Skip the MFA 3: English Lit in 2000 Words or Less

Where do you even start? Read on and I’ll tell you.

You don’t need to be a literary expert to write stories.

Anyone can pick up a pen and start transmitting their imagination to the page, but if you’re serious about growing as a writer, you should develop an understanding of the broad canon of English literature and your place within it.

Genre conventions and expectations have everything to do with how your story is received. A plot twist or character that readers of fantasy love might fall flat in a political thriller or literary coming of age story.

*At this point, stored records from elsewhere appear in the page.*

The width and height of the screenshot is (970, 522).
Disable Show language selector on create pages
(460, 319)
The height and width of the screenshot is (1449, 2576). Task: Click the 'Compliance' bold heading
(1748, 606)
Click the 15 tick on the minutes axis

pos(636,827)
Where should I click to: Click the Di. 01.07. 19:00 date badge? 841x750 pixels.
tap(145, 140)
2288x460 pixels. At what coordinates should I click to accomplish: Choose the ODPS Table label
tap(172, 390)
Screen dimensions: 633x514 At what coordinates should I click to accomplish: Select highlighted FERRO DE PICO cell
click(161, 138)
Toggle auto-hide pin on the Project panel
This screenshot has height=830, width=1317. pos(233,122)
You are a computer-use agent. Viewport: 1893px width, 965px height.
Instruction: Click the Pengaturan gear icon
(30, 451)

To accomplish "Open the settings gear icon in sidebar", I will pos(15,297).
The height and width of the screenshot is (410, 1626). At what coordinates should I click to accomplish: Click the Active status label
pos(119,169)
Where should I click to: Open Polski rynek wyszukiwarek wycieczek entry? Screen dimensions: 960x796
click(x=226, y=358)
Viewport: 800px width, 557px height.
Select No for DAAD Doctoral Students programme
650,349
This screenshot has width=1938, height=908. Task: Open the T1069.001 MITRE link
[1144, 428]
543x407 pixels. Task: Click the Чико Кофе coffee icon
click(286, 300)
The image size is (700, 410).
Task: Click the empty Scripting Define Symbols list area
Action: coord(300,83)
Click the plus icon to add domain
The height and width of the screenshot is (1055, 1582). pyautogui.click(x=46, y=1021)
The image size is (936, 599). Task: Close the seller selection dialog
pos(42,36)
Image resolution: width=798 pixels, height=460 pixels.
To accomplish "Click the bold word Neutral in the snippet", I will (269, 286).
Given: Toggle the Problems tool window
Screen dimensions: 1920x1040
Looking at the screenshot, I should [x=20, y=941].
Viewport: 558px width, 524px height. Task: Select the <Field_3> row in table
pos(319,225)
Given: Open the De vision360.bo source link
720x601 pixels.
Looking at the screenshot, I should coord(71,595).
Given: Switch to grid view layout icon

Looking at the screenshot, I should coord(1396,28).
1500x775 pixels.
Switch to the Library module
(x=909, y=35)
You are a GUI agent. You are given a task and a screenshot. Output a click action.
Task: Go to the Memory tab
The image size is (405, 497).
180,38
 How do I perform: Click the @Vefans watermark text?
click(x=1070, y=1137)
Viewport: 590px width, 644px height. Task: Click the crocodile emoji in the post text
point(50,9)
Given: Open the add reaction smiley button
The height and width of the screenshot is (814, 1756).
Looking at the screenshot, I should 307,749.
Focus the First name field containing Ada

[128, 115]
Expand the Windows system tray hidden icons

Today I’ll walk you through the broad outlines and categories of English Lit, and give my suggestion for a good book to read as an example of each category. Reading books in a similar style or genre to the stories you want to write is an excellent (and enjoyable!) way to grow as a writer.

To begin with, let’s get the most basic division out of the way. All writing in English falls into one of two categories: Fiction, and Non-Fiction. The distinction between the two should be fairly obvious, and for the purposes of this series we’re going to be focusing on Fiction.

The list of possible fiction genres can get enormously long, depending on how specific you want to get, but let’s try to keep things simple by dividing things again into two categories: Realistic and Imaginative fiction.

Realistic fiction includes all stories firmly rooted in our world as we understand it. They don’t violate the laws of nature or established events in history.

Here’s a list of Realistic fiction genres, and a suggested book for each one if you’d like to explore it a bit further:

  • Historical Fiction: Gates of Fire, but Steven Pressfield
  • Western: True Grit, but Charles Portis
  • Crime and Thriller: The Silence of the Lambs, by Thomas Harris
  • Romance: Memoirs of a Geisha, by Arthur Golden
  • Literary or Dramatic Fiction: Franny and Zooey, by J.D. Salinger

Imaginative fiction, which is sometimes called Speculative fiction, contains elements that break or go beyond the known laws of science or historical events in some way. This can range from the strange new worlds of fantasy and sci-fi, to the “what if” events of alternate historical fiction.

Here’s a list of Imaginative fiction genres, and a suggested book for each one if you’d like to explore it a bit further:

  • Fantasy: Tigana, by Guy Gavrial Kay
  • Urban Fantasy: Storm Front, by Jim Butcher
  • Science Fiction: Earth, by David Brin
  • Magical Realism: The Wind Up Bird Chronicle, by Haruki Marukami
  • Alternate Historical Fiction: The Man in the High Castle, by Phillip K. Dick

Many of today’s popular genres, such as paranormal romance and supernatural thrillers, combine the Imaginative Fiction approach with aspects of a more traditional genre, often to great success.

It’s critical that as you continue to grow as a writer you develop a more thorough sense for where your voice, style, and interests fit within the scope of English Literature. As you do, reading everything you can get your hands on that falls within your genres, whether good or bad, is one of the best ways I can think of to hone your skills, vocabulary, and creative energy.

What genres appeal to you most as a writer? How about as a reader? Let me know in the comments.